# [WORK INSTRUCTIONS]
1. Using the liberica coffee text below, say whether each statement agrees with it, answering yes or no and quoting the deciding words of the text. (a) Light to medium roasts bring out the jackfruit notes most clearly. (b) Liberica was first grown commercially in Indonesia. (c) Liberica makes up more than 5% of commercial coffee grown.
2. According to the liberica coffee text below, what event increased demand for Liberian coffee in the United States?

** Opening SUPPLIED PASSAGE block **

Its sensory profile is distinct from that of Arabica and Robusta, characterized by fruity, jackfruit-like aromas, moderate acidity and a relatively full body. Roast level has a strong effect on the cup: light to medium roasts express the jackfruit and fruity notes most clearly, medium roasting brings out caramel and chocolate attributes, and darker roasts increase bitterness and astringency while partly masking the fruity character.

==Cultivation and use==

Coffea liberica accounts for less than 1.5% of commercial coffee grown. It was first commercially cultivated in the Philippines, after it was brought to the city of Lipa in the 1740s by Spanish friars. C. liberica was the main coffee species grown in the islands during the colonial period. They were exported to Western countries where they would command prices of up to five times the prices of coffee beans from other species. During the worldwide pandemic of coffee rust in the late 19th century, C. liberica plantations in the Philippines survived longer than Arabica and Robusta plantations. But they too eventually succumbed to the disease, leading to the collapse of the coffee industry in the islands. C. liberica is locally known as kapeng barako (café verraco). It is highly regarded and grown widely in the Philippines, though largely only for the local market. Batangas and the neighboring province of Cavite are the main producers of the Philippine varietal of liberica.

At the end of the 19th century, C. liberica was also brought to Indonesia to replace the Arabica trees killed by the coffee rust disease. It is cultivated in Java and West Kalimantan, and in Malaysia, where Johor is a major production centre.

By the late 19th century, exports of coffee from Liberia increased substantially. Demand for Liberian coffee in the United States increased after it was showcased at the Centennial Exposition in 1876.

Liberica coffee beans are much larger than the more popular Arabica and Robusta beans. Due to its rarity and limited supply on a global level, the cost of regular liberica beans is on the higher end, with premium liberica beans carrying a heavier price tag. Caffeine content in green liberica beans varies widely, with reported values ranging from about 1.2 to 3.8 g/100 g on a dry basis. The species occupies an intermediate position among the three commercial coffees, generally lower in caffeine than Robusta and overlapping with or slightly exceeding Arabica. One analysis of Malaysian samples measured 1.23 g/100 g in liberica, against 1.61 g/100 g for Arabica and 2.26 g/100 g for Robusta.

** Closing SUPPLIED PASSAGE block **
** Opening EXTRACTED ENTRIES block **

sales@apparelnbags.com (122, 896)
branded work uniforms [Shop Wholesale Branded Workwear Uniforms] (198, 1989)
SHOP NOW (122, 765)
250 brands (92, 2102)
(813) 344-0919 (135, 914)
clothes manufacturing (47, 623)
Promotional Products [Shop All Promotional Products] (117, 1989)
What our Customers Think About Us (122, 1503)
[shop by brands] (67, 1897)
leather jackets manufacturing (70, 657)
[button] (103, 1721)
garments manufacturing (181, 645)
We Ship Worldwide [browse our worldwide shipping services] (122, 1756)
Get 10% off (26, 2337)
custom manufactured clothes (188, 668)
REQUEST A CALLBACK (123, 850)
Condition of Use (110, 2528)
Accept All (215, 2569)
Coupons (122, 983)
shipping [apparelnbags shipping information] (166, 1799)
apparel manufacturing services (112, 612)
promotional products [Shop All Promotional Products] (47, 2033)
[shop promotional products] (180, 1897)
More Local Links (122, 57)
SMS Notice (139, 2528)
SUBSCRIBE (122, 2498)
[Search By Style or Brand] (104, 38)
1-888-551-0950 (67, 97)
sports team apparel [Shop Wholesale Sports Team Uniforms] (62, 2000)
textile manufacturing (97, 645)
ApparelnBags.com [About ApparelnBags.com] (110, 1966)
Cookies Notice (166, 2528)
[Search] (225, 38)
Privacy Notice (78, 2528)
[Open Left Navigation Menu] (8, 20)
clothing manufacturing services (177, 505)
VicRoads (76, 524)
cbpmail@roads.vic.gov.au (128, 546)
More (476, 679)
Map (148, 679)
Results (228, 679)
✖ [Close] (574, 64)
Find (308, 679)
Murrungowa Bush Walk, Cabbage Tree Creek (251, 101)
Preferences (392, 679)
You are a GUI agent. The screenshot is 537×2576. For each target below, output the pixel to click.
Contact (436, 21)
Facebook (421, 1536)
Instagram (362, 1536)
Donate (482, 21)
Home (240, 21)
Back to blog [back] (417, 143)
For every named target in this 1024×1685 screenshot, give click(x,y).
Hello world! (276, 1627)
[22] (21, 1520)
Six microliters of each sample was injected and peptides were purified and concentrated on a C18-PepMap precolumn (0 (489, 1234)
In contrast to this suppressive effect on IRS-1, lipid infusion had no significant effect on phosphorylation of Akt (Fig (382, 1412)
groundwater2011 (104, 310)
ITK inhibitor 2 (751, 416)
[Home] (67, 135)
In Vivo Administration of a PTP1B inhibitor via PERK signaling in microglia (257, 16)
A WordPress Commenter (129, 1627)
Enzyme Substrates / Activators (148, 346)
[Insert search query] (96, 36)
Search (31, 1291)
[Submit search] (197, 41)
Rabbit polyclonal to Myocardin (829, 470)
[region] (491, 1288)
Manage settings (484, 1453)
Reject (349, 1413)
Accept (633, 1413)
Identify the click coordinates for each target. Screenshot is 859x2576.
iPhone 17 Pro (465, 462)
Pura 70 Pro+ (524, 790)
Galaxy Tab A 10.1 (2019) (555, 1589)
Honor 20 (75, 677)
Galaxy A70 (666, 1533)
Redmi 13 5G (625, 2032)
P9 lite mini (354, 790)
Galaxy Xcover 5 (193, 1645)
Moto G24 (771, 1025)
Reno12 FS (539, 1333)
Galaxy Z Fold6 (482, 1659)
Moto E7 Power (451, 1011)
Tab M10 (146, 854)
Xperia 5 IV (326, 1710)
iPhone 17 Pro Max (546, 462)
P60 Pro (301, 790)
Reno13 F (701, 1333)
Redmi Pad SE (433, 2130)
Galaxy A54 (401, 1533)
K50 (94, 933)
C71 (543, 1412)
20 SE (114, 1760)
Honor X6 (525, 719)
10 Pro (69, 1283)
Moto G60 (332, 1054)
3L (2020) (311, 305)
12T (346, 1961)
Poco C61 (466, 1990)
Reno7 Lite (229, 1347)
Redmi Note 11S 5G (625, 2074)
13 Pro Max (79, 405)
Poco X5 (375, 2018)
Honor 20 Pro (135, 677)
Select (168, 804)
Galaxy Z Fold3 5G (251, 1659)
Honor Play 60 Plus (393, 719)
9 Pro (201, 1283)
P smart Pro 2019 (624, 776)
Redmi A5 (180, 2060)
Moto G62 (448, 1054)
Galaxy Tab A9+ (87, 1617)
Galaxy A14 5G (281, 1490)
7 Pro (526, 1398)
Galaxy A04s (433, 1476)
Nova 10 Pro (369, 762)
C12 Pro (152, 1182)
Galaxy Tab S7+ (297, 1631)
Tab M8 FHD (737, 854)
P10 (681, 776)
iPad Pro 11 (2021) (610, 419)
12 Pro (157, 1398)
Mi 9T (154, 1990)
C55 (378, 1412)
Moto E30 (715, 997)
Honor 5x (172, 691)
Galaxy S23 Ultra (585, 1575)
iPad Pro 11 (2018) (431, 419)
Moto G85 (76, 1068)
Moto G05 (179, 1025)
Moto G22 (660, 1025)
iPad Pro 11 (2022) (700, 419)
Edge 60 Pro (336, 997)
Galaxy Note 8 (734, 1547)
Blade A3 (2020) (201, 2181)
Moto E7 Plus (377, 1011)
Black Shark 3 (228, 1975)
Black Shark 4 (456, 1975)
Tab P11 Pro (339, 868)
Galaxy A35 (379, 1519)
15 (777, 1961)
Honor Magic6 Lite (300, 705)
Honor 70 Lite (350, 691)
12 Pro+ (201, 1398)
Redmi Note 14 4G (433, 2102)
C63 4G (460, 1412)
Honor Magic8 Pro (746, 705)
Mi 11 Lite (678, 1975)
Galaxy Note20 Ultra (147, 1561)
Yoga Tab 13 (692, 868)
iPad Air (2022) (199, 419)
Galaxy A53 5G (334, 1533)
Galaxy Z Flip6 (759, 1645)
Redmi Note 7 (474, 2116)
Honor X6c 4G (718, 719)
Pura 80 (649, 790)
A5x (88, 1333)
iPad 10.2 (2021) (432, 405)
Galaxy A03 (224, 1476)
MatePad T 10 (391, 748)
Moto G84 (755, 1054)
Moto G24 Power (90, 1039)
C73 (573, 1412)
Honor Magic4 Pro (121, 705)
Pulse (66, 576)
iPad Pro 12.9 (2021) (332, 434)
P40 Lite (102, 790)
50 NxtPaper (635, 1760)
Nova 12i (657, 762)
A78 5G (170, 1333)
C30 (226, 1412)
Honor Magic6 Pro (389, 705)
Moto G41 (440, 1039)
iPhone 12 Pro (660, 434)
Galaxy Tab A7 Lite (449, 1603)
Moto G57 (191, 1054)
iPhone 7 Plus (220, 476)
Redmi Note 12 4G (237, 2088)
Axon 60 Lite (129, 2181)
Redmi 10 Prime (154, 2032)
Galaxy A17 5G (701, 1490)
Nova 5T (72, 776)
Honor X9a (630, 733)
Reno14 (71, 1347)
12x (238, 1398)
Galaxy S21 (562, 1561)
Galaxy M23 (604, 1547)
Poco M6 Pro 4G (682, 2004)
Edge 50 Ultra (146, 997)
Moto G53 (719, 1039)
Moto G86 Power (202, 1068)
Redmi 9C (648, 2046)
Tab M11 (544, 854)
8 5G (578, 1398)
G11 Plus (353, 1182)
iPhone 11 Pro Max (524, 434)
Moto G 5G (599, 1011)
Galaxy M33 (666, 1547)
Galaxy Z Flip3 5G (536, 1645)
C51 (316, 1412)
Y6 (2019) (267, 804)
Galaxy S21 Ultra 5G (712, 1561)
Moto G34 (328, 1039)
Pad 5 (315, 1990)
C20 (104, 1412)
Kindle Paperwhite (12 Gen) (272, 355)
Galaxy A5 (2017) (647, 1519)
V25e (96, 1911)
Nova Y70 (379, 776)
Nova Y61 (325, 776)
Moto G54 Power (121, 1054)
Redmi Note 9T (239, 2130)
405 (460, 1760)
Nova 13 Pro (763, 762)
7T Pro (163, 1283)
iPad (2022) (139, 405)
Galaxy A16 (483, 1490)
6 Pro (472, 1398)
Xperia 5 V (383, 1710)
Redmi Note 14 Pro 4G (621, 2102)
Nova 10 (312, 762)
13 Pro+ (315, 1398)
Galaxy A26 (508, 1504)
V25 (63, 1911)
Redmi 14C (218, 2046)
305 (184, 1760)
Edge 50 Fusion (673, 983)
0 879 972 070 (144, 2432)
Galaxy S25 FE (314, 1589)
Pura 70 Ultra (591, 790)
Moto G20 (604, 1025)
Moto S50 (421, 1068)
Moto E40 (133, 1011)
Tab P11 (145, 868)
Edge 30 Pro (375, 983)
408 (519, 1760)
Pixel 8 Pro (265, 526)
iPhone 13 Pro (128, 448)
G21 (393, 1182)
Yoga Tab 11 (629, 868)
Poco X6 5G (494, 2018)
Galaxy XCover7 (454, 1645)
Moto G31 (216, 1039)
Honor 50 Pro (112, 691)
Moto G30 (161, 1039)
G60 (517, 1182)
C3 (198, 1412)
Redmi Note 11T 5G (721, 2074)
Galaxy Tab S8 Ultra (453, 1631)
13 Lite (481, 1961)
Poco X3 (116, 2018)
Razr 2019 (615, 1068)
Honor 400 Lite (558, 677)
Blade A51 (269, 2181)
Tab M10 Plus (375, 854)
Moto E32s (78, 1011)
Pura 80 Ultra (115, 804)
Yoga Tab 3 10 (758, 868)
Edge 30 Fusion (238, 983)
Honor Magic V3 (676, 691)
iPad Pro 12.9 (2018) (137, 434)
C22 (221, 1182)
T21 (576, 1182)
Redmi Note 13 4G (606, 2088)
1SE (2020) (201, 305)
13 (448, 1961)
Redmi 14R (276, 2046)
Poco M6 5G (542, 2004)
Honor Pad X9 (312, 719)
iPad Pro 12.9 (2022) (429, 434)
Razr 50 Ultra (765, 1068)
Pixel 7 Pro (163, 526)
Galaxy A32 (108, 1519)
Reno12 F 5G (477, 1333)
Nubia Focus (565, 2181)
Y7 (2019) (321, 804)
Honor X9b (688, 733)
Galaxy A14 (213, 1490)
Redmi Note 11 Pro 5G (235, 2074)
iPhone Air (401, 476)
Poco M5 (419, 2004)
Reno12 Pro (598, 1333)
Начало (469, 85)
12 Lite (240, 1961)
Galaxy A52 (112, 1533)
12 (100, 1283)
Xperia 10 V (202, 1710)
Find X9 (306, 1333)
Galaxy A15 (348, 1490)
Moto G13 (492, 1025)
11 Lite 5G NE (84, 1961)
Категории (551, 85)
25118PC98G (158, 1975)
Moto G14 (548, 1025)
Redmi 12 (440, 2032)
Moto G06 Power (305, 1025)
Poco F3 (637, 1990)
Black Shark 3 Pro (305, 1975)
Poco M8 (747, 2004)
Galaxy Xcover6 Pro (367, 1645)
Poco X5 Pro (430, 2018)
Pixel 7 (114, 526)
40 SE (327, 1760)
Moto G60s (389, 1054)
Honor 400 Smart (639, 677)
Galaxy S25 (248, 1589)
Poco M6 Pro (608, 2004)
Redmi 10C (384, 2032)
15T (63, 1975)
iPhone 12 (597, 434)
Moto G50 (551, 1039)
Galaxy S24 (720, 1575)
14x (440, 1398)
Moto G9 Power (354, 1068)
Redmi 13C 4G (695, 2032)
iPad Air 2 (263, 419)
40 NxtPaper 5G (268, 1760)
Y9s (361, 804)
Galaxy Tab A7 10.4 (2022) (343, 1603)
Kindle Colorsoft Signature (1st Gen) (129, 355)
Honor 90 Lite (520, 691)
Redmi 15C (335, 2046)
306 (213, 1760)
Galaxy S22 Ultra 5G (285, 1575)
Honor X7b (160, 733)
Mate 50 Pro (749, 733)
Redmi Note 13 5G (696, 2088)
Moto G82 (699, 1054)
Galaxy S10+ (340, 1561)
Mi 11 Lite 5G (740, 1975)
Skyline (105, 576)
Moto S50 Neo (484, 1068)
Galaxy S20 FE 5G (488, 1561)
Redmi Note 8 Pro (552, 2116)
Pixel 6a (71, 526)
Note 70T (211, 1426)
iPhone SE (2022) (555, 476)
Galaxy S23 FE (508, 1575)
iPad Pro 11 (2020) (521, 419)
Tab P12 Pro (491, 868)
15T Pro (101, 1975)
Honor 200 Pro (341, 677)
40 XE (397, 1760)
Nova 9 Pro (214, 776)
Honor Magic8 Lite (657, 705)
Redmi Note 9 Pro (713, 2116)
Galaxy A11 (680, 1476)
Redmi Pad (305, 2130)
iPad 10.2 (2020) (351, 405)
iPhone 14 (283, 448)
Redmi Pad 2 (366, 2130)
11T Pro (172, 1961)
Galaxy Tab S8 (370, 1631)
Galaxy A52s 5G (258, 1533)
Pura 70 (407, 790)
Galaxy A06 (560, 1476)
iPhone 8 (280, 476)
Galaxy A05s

** Closing EXTRACTED ENTRIES block **

# [OUTPUTS IN ORDER]
1.
(a) Yes: "light to medium roasts express the jackfruit and fruity notes most clearly"
(b) No: "It was first commercially cultivated in the Philippines"
(c) No: "Coffea liberica accounts for less than 1.5% of commercial coffee grown"

2. The Centennial Exposition in 1876.